Strona:Maria Rodziewiczówna - Między ustami a brzegiem puharu.pdf/64

Z Wikiźródeł, wolnej biblioteki
Ta strona została uwierzytelniona.

— Po śmierci męża mieszka przy niej panienka, sąsiadka, Fräulein von Żonżoska, której brat, Herr von Żonżoski, zarządza majątkiem i interesami.
— Cóż o nich wszystkich mówi poczthalter?
Urban pozwolił sobie na gest oburzenia.
Schauderhafte Geschichten! Niemców tam nie puszczają na dziedziniec, nie przyjmują na służbę. Stara pani nie przyjmuje nikogo, kto ich językiem nie mówi, a pan Żonżoski przestrzelił sobie umyślnie prawą rękę, żeby nie służyć w armji naszej.
— Ho, ho! Scewola! — mruknął Wentzel. — Daj perfum. A o panience nic nie mówił?
— Panienka jest okropnie dumna! Sie ist verlobt mit Herrn von Glempocki aus Struka.
— Masz zdumiewającą pamięć. Temi nazwiskami można język połamać. No, daj mi tu kawy i każ konie zakładać.
Urban zwrócił się na pięcie i zniknął.
W godzinę potem Wentzel siedział na bryczce pocztowej i rozglądał się ciekawie dokoła.
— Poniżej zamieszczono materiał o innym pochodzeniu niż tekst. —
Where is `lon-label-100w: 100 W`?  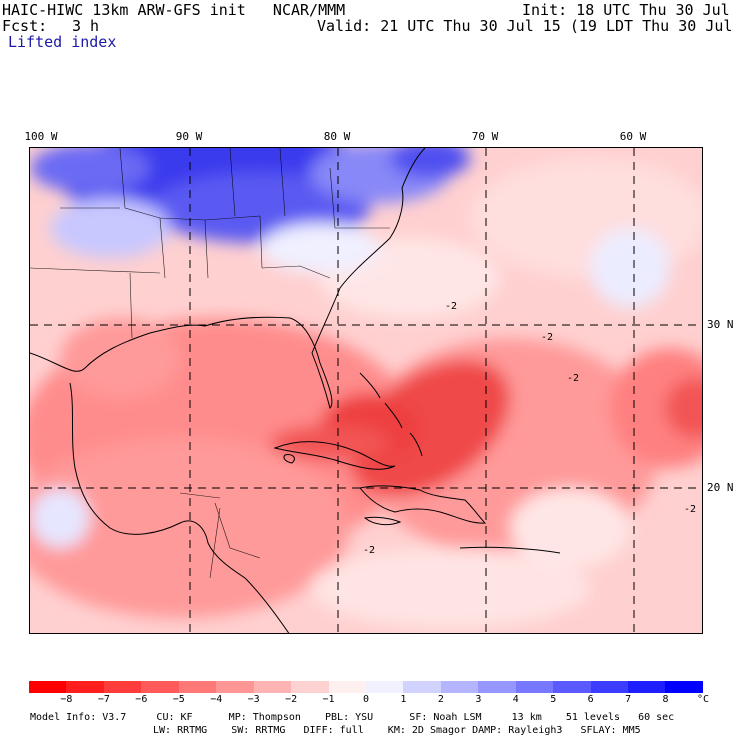 lon-label-100w: 100 W is located at coordinates (41, 136).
Okolica była płaska, piasczysta, starannie uprawna, przerznięta siecią dróg i strumyków. Wsie tylko, brudne, nieporządne, stanowiły smutny kontrast z osadami Niemców, rozrzuconemi tu i owdzie. Wzdłuż gościńca dwory stały zrzadka, jak baszty, samotne, ciche, zamyślone zda się, w wieńcu włoskich topoli. Istotnie, były to bastjony zdobytej fortecy. Ona sama kruszyła się i rozpadała w ruinę pod naciskiem zdobywcy: wieżyce stały, patrząc z góry na zniszczenie i zgubę, — zachowały jeszcze na swem czole starą wiarę, starą krzepkość i starą tradycję. Zdobywca obchodził je, czekając cierpliwie na czas i na wewnętrzną niezgodę. Na materjalną siłę i opór nie było materjalnego sposobu.